» **YOUR ASSIGNMENT**: There is material below. Print exactly the lines starting at the line with "Click the scrollbar up arrow" and ending at the line with "the 全体予算 label", ends included, and no others.

» **SOURCE DATA**:
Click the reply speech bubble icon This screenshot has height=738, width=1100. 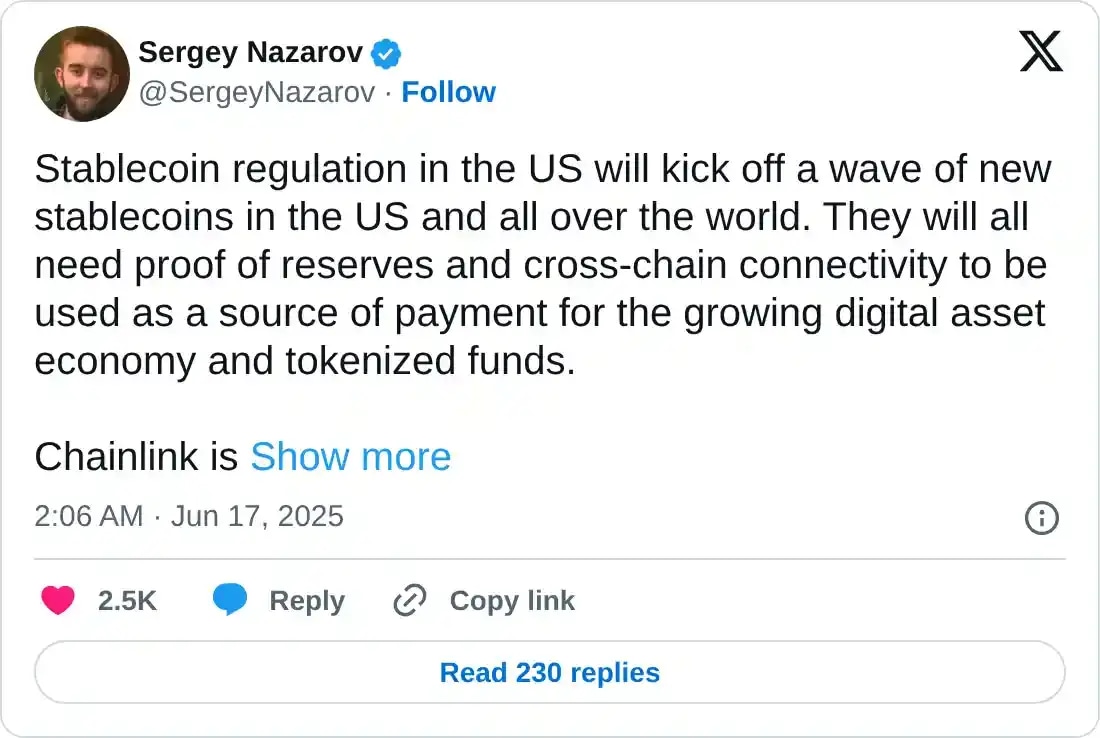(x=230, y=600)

...

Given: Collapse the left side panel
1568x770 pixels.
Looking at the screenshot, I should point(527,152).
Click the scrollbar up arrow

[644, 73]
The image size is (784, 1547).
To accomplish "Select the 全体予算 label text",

» **RESULT OF THE TASK**:
Click the scrollbar up arrow

[644, 73]
The image size is (784, 1547).
To accomplish "Select the 全体予算 label text",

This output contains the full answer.